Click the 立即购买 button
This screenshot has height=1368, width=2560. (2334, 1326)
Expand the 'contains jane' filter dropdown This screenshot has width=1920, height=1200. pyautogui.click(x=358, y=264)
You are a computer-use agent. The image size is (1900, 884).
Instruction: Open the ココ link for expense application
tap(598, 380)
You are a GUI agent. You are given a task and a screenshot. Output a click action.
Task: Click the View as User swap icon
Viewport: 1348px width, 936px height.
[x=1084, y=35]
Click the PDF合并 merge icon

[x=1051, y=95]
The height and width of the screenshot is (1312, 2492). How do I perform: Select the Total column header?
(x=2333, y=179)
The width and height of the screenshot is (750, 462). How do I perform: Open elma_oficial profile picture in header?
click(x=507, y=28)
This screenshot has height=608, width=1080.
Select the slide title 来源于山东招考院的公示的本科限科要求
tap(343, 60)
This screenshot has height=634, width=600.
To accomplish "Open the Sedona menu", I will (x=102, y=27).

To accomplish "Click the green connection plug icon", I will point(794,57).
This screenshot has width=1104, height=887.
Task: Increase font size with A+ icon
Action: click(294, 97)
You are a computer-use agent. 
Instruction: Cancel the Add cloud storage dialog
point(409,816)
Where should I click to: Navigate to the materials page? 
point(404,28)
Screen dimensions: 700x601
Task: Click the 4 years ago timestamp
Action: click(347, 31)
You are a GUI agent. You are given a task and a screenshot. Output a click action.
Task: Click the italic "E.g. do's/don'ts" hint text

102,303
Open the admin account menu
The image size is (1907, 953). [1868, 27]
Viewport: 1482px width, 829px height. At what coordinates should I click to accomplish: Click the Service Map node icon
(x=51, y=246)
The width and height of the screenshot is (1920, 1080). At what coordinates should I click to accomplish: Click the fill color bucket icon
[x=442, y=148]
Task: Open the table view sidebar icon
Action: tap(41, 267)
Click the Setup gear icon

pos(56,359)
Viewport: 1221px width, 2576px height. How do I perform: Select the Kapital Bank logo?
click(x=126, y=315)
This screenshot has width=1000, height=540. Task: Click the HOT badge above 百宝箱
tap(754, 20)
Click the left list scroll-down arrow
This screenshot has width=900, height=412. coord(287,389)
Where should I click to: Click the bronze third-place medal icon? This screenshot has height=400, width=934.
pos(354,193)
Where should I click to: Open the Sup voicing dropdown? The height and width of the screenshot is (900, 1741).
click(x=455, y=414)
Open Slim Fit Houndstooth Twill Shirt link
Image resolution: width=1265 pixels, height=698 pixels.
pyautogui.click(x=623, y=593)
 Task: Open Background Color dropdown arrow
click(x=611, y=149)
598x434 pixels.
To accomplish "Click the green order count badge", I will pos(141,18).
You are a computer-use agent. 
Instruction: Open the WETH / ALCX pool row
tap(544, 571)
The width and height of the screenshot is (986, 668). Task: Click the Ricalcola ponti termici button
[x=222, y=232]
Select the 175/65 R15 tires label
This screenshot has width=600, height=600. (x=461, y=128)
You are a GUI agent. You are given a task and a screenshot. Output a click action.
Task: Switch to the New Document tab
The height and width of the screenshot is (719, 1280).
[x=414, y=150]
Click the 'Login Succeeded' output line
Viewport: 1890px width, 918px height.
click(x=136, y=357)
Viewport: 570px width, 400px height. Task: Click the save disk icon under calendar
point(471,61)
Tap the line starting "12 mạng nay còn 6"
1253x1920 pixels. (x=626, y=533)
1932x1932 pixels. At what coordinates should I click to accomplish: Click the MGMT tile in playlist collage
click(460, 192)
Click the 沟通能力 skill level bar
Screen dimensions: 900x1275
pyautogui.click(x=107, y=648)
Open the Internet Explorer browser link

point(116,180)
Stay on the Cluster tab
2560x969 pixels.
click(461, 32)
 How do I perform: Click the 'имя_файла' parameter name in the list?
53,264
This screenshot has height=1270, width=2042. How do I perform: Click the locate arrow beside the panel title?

-=-=-=-=-

### [Given request]
Rewrite the material from its start up to and including the line with "(x=51, y=246)", replacing "Instruction" with "Goal" and changing nothing else.

### [Exercise answer]
Click the 立即购买 button
This screenshot has height=1368, width=2560. (2334, 1326)
Expand the 'contains jane' filter dropdown This screenshot has width=1920, height=1200. pyautogui.click(x=358, y=264)
You are a computer-use agent. The image size is (1900, 884).
Goal: Open the ココ link for expense application
tap(598, 380)
You are a GUI agent. You are given a task and a screenshot. Output a click action.
Task: Click the View as User swap icon
Viewport: 1348px width, 936px height.
[x=1084, y=35]
Click the PDF合并 merge icon

[x=1051, y=95]
The height and width of the screenshot is (1312, 2492). How do I perform: Select the Total column header?
(x=2333, y=179)
The width and height of the screenshot is (750, 462). How do I perform: Open elma_oficial profile picture in header?
click(x=507, y=28)
This screenshot has height=608, width=1080.
Select the slide title 来源于山东招考院的公示的本科限科要求
tap(343, 60)
This screenshot has height=634, width=600.
To accomplish "Open the Sedona menu", I will (x=102, y=27).

To accomplish "Click the green connection plug icon", I will point(794,57).
This screenshot has width=1104, height=887.
Task: Increase font size with A+ icon
Action: click(294, 97)
You are a computer-use agent. 
Goal: Cancel the Add cloud storage dialog
point(409,816)
Where should I click to: Navigate to the materials page? 
point(404,28)
Screen dimensions: 700x601
Task: Click the 4 years ago timestamp
Action: click(347, 31)
You are a GUI agent. You are given a task and a screenshot. Output a click action.
Task: Click the italic "E.g. do's/don'ts" hint text

102,303
Open the admin account menu
The image size is (1907, 953). [1868, 27]
Viewport: 1482px width, 829px height. At what coordinates should I click to accomplish: Click the Service Map node icon
(x=51, y=246)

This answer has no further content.